Document passage:
————————

Since the virus was discovered in 1976, Ebola virus disease (EVD) outbreaks have been controlled afterwards to at most a few hundred cases and have affected geographically limited areas. This has made the 2013-2016 epidemic even more shocking as nearly 30,000 people were infected over three years.

Multiple factors can explain why the outbreak in West Africa was particularly dramatic. Socio-economic factors, such as violent conflicts, poverty and the fact the authorities were slow to respond were problematic, but scientists have also wondered if unique genetic changes to the virus may not also have played a role.

"During the epidemic, a question remained: was there something different about the Ebola virus in this outbreak? High-profile computational model studies have tried to answer this by looking at the virus' genetic sequences", Jeremy Luban, author of one of the two studies, told IBTimes UK. "If you take all these papers, the general conclusion is there was nothing really different about this virus. However, these studies didn't experimentally test whether the mutations gave the virus a replication advantage".

Ebola back in Guinea

More infectious and more deadly

The paper co-authored by Luban focuses on a mutation known as GP-A82V. Constructing evolutionary trees of the Ebola virus, the researchers showed that the mutation emerged very quickly in 2014, just before the number of cases increased exponentially. This new strain had a greater capacity to infect human cells than the original virus which had first circulated in Guinea. Clinical data obtained by the scientists suggest that it was also more deadly.

————————

Provided material:

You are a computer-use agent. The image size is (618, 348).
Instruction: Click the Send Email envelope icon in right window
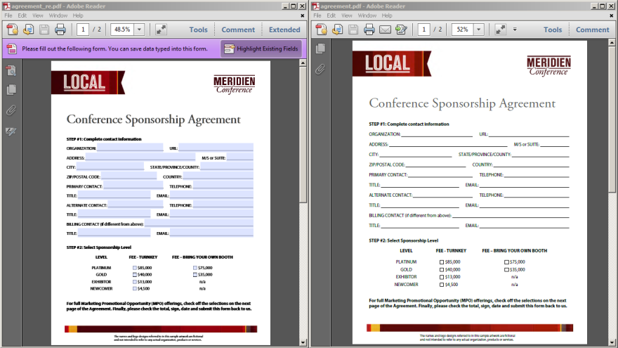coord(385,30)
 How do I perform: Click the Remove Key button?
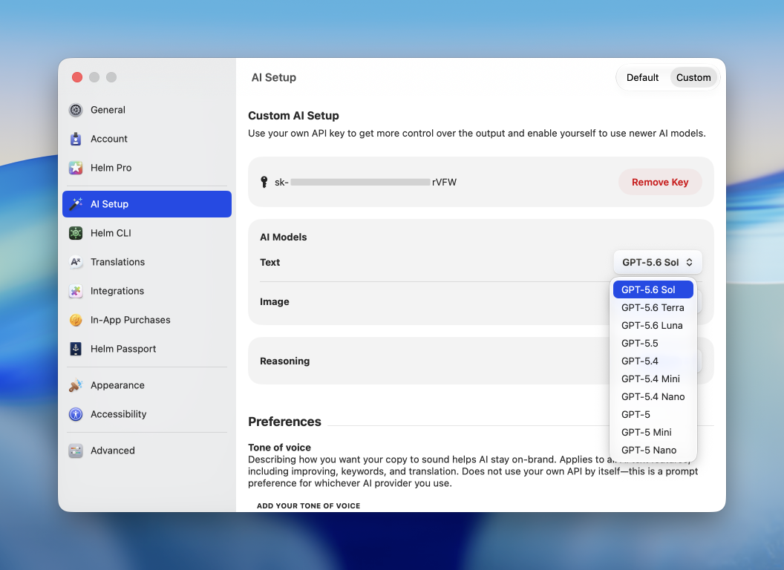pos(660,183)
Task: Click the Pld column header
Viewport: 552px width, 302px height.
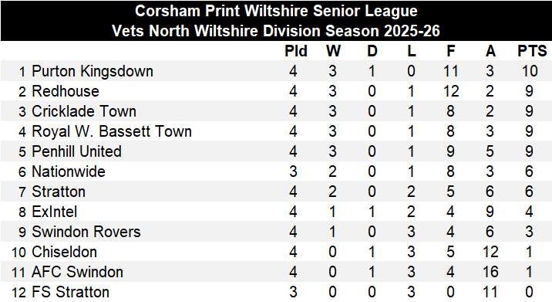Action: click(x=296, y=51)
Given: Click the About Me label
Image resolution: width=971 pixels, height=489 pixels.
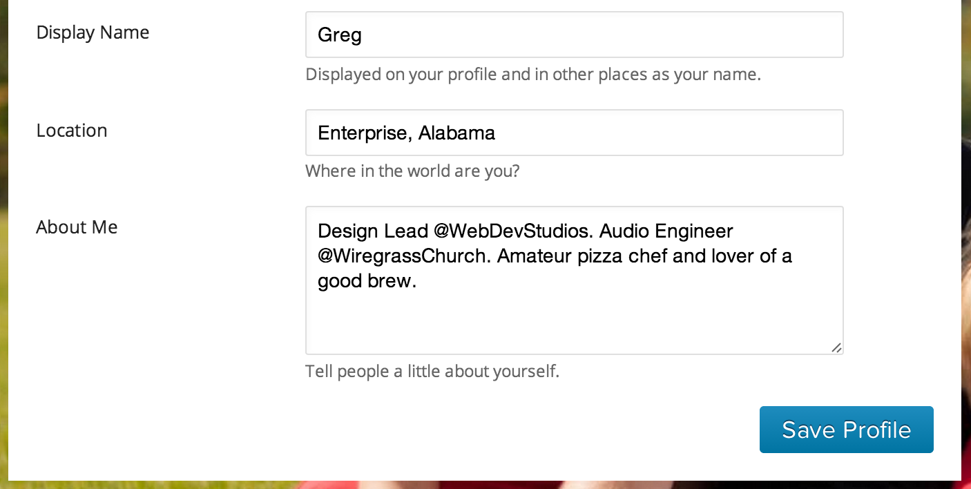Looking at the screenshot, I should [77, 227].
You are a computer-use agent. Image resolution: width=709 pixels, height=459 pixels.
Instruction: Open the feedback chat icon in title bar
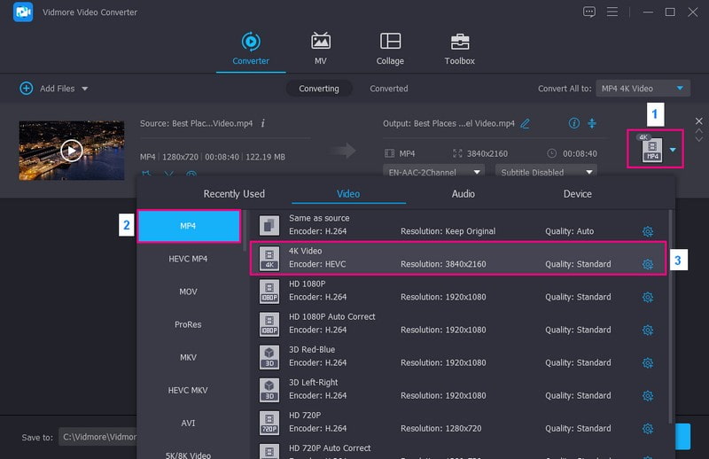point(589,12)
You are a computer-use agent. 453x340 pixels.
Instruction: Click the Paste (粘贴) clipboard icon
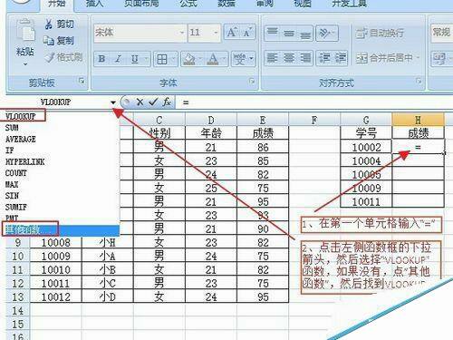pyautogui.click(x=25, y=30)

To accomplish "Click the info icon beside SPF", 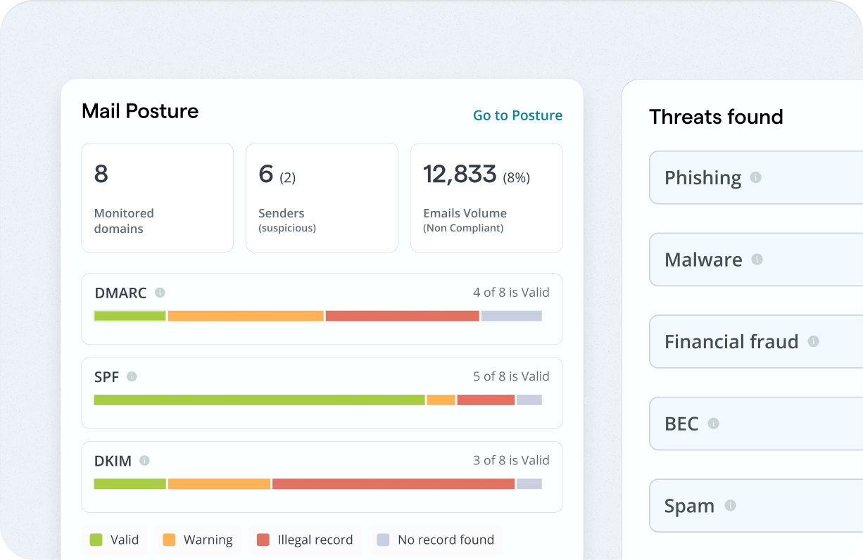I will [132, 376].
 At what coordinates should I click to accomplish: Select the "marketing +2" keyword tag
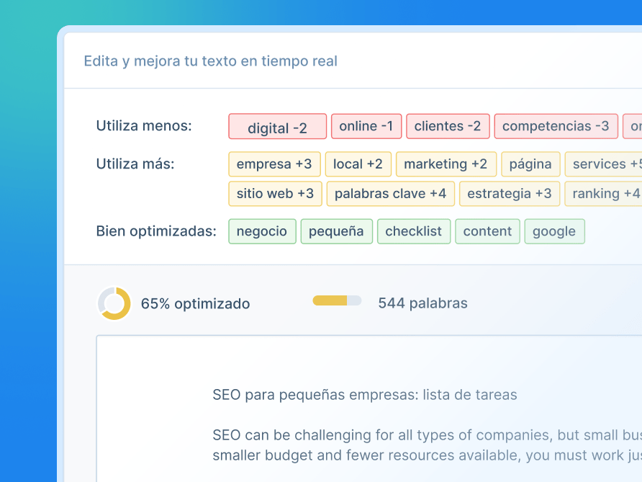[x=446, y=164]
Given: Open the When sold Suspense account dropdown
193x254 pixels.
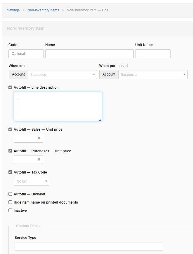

————————

Assignment A: Transcribe the stretch of the Ebola article from "More infectious and" through "also more deadly.".
Assignment B: Please pick up the Ebola article where it stops and keep it going.
The records have nothing to do with the Ebola article.

Written reply A:
More infectious and more deadly

The paper co-authored by Luban focuses on a mutation known as GP-A82V. Constructing evolutionary trees of the Ebola virus, the researchers showed that the mutation emerged very quickly in 2014, just before the number of cases increased exponentially. This new strain had a greater capacity to infect human cells than the original virus which had first circulated in Guinea. Clinical data obtained by the scientists suggest that it was also more deadly.

Written reply B:
Ebola virus

In the second paper, researchers also reconstructed the virus' family tree to identify mutations that could potentially signal adaptation to humans. They studied a number of mutations to the gene that encoded the Ebola virus glycoprotein – including the GP-A82V mutation – and infected bat and human cell lines.

The researchers observed that these mutations made the virus more infectious in humans but not in bats. This suggests that the mutations are indeed an adaptation to human hosts. "As the virus adapted to humans and became more infectious, infectivity in bats decreased. If they are the virus' natural host, it is unlikely we'll see the same mutations in bats. Now that the epidemic is controlled, we think these mutations have died out, but the question is whether they will appear again during potential future outbreaks", Jonathan Ball from the University of Nottingham, one of the authors of the second paper, told IBTimes UK.

Ebola Sierra Leone Freetown

Why these mutations had not been spotted in previous outbreaks is not clear yet. "Since past epidemics were a lot smaller in scale, it is possible that there had not been enough human-to-human transmissions for the mutations to arise. It's also possible that the small number of Ebola virus sequences available from these outbreaks meant they were difficult to spot"", Ball adds.

The results of the two studies could be important to manage future epidemics and find new therapeutic options. "The findings emphasise the importance of real-time monitoring. We don't know the significance of the mutation for dealing with future Ebola outbreaks but we know from other viruses such as HIV that this kind of information is crucial to decide what drug we should give people. It can also help us in the context of vaccination research", Luban says.